- _Teks Bacaan_:
Saksi Ahli: Kerumunan Jokowi Langgar Prokes, Sugito: Tapi Hanya HRS Yang Diadili, Bukti Diskriminasi Hukum

 

Kamis, 29 April 2021

Faktakini.info, Jakarta - Diskriminasi hukum nampak jelas, pelanggaran protokol kesehatan yang dilakukan oleh penguasa aman-aman saja, tapi dugaan pelanggaran prokes yang dilakukan oleh Habib Rizieq Shihab, langsung diproses hukum. 

Berbeda dengan kasus kerumunan yang melibatkan Gibran putra presiden saat mendaftar Pilkada Solo, kerumunan Olly Dondokambey Kader PDIP di Sulawesi Utara, kerumunan presiden Jokowi di Maumere NTT dan lain-lain yang aman-aman saja, kerumunan yang melibatkan Habib Rizieq Shihab berbuntut panjang bahkan berujung penahanan pada beliau dan para mantan pengurus Front Pembela Islam (FPI).

Dua saksi ahli yang dihadirkan oleh jaksa penuntut umum (JPU) dalam sidang lanjutan Habib Rizieq Shihab (HRS) terkait kasus kerumunan di Petamburan dan Megamendung mengatakan, setiap kerumunan berisiko penularan Covid-19, bukan hanya acara Maulid Nabi Muhammad SAW tapi juga acara kampanye dan konser termasuk kerumunan presiden Jokowi di Maumere, NTT.

- _Tugas_:
[A] Ringkaslah paragraf dalam artikel di atas yang diawali "Berbeda dengan kasus kerumunan" menjadi daftar singkat tanpa menghilangkan fakta utamanya.
[B] Salin kata demi kata bagian artikel di atas, mulai dari kata-kata yang memuat "Berbeda dengan kasus" dan berhenti setelah "di Maumere, NTT.".

Entri data tersimpan:
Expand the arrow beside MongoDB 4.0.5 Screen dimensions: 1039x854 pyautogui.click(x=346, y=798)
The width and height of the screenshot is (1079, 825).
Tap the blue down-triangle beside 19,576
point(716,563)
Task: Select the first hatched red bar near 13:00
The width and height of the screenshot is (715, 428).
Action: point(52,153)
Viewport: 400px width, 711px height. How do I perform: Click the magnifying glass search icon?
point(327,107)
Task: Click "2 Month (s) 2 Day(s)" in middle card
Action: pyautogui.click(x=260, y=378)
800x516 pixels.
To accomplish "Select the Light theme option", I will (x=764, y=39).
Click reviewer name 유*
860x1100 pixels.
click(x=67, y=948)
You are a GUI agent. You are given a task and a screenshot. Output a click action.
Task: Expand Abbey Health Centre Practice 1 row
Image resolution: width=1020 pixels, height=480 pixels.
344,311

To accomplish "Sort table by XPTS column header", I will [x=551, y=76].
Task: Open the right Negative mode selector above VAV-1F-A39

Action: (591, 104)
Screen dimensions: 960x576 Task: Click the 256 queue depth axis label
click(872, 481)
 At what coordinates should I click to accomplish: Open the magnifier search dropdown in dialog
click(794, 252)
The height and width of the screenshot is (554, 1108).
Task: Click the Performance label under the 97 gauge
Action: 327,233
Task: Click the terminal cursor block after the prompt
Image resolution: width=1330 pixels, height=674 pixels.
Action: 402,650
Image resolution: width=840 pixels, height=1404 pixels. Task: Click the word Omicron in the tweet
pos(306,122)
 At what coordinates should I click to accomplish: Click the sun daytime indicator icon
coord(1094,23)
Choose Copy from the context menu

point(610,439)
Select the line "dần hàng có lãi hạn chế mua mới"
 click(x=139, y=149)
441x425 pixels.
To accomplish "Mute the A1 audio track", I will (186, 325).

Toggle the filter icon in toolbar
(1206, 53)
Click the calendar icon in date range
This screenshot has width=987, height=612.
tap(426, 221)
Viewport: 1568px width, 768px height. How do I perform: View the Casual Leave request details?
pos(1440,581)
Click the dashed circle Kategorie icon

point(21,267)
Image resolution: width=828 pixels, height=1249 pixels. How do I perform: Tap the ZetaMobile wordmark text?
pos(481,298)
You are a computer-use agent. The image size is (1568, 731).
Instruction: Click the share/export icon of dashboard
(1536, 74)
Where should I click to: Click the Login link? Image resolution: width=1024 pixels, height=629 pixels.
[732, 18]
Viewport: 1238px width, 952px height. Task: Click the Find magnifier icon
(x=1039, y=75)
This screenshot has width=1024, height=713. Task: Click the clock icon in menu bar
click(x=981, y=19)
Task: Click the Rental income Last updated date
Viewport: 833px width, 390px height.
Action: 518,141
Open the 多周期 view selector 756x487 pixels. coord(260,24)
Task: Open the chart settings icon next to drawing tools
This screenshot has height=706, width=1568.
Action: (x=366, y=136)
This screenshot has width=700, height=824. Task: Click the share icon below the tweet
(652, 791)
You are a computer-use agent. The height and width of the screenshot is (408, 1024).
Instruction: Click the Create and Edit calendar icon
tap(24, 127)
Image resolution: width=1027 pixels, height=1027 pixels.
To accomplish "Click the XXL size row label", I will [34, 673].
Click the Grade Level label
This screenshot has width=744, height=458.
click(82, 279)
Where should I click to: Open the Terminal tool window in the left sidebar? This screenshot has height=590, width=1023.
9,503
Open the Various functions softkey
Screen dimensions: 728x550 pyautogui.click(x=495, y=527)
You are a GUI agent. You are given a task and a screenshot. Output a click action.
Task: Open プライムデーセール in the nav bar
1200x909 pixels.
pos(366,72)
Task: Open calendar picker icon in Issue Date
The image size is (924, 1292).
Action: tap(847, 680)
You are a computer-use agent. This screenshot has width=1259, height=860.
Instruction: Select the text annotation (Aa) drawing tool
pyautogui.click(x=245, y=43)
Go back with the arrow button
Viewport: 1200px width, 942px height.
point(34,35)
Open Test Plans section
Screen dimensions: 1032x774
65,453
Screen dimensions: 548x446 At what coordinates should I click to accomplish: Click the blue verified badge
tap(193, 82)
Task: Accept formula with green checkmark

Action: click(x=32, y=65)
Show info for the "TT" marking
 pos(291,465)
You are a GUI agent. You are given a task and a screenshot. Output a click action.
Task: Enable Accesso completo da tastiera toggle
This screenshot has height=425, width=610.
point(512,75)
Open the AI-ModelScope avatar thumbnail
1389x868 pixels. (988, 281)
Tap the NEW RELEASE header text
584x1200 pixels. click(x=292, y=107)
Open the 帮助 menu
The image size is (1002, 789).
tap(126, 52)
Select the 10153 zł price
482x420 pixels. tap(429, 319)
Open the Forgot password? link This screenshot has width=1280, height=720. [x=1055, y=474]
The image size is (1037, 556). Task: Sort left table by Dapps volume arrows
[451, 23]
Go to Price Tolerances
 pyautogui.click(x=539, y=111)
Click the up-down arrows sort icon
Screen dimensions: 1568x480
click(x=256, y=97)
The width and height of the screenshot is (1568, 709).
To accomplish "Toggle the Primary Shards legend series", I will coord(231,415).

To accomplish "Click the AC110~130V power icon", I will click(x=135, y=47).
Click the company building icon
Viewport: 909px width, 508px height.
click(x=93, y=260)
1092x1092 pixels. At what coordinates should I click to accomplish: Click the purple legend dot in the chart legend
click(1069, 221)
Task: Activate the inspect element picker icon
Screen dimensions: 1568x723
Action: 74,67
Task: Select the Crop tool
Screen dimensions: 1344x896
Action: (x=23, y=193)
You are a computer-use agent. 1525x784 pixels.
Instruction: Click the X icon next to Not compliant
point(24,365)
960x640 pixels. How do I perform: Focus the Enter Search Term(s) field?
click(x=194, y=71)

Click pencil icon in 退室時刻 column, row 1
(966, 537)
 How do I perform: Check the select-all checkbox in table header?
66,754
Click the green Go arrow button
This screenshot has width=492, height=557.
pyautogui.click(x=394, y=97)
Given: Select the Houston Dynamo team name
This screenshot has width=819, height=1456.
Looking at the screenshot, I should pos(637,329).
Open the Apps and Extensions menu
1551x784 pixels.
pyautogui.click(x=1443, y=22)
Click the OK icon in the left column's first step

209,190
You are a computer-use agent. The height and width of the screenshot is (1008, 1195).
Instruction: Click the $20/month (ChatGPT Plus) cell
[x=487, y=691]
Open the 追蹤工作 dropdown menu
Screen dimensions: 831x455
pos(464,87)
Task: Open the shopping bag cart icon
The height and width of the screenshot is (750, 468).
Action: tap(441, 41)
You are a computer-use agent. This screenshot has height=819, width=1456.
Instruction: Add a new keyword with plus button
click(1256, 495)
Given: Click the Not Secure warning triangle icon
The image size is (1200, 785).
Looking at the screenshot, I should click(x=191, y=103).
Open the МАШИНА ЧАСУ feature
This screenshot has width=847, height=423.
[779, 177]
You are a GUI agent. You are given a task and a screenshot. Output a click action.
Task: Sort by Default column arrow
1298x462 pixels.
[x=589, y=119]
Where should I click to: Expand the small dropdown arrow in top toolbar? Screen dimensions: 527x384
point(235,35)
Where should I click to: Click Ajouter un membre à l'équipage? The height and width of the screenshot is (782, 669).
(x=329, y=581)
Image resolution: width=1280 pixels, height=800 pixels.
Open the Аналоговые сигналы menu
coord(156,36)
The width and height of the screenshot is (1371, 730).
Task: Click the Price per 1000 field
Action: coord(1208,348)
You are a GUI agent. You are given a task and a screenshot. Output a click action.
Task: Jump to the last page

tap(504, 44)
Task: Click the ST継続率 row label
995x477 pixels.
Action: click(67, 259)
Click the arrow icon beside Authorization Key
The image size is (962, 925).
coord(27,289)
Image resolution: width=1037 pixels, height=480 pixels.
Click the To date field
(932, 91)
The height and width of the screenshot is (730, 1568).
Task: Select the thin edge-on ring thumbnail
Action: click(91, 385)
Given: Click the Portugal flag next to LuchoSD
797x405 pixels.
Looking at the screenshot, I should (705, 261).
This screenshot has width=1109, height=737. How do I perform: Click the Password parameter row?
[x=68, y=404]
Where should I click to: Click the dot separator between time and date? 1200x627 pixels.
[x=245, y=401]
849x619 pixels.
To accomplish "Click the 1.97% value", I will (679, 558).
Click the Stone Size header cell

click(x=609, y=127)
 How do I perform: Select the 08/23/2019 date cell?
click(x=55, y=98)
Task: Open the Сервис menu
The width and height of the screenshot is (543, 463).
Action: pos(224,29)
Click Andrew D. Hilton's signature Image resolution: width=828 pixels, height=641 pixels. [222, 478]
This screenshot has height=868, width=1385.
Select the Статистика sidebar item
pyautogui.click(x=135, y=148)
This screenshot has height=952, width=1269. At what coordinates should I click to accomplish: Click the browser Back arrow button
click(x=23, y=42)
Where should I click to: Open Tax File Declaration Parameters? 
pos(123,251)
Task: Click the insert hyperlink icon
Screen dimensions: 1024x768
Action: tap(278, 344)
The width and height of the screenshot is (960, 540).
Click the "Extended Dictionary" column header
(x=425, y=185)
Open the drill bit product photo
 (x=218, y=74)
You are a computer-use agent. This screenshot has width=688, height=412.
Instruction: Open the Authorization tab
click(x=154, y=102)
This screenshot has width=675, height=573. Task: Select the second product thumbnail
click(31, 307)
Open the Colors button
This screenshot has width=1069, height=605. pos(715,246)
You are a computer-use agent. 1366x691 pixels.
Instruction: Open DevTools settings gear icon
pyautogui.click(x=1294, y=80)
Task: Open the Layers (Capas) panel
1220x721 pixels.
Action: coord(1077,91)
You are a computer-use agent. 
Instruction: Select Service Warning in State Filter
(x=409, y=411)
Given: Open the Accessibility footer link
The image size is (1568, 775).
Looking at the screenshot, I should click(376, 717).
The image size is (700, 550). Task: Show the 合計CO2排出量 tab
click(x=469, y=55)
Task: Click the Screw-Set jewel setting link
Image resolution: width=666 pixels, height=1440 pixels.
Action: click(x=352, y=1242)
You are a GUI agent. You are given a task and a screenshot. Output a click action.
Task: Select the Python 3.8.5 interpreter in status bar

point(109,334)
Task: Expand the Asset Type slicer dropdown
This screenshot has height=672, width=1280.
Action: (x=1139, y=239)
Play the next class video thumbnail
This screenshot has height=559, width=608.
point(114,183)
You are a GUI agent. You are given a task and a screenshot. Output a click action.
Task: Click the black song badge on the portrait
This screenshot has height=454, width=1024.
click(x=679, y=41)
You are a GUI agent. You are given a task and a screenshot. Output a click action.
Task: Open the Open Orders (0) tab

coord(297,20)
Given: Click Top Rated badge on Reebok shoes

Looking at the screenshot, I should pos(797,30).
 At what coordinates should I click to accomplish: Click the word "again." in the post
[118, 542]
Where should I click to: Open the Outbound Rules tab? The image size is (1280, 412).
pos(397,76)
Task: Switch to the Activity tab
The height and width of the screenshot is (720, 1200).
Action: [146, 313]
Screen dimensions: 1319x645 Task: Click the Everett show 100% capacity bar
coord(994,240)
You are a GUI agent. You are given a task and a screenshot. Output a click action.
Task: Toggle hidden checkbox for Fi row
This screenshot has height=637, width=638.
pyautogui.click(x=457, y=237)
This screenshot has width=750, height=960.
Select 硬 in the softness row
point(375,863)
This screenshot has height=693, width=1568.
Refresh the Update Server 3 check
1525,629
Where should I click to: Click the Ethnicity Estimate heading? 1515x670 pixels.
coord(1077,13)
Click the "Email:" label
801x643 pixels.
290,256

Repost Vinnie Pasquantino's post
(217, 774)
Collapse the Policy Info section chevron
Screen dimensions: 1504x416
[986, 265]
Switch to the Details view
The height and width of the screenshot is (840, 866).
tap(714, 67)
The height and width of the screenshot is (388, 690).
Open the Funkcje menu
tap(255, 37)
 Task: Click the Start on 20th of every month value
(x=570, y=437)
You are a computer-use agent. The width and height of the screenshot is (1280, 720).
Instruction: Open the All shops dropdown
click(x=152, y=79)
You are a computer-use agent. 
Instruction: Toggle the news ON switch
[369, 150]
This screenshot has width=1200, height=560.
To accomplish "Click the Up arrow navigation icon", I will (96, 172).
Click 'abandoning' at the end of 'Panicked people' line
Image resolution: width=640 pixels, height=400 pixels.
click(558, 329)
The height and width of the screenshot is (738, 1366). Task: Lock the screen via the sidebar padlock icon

- _Jawaban Latihan_:
[A]
- Kerumunan Gibran, putra presiden, saat mendaftar Pilkada Solo, kerumunan Olly Dondokambey, kader PDIP, di Sulawesi Utara, kerumunan Presiden Jokowi di Maumere, NTT, dan kerumunan lainnya disebut aman-aman saja.
- Sebaliknya, kerumunan yang melibatkan Habib Rizieq Shihab berbuntut panjang hingga berujung penahanan terhadap dirinya dan para mantan pengurus Front Pembela Islam (FPI).

[B]
Berbeda dengan kasus kerumunan yang melibatkan Gibran putra presiden saat mendaftar Pilkada Solo, kerumunan Olly Dondokambey Kader PDIP di Sulawesi Utara, kerumunan presiden Jokowi di Maumere NTT dan lain-lain yang aman-aman saja, kerumunan yang melibatkan Habib Rizieq Shihab berbuntut panjang bahkan berujung penahanan pada beliau dan para mantan pengurus Front Pembela Islam (FPI).

Dua saksi ahli yang dihadirkan oleh jaksa penuntut umum (JPU) dalam sidang lanjutan Habib Rizieq Shihab (HRS) terkait kasus kerumunan di Petamburan dan Megamendung mengatakan, setiap kerumunan berisiko penularan Covid-19, bukan hanya acara Maulid Nabi Muhammad SAW tapi juga acara kampanye dan konser termasuk kerumunan presiden Jokowi di Maumere, NTT.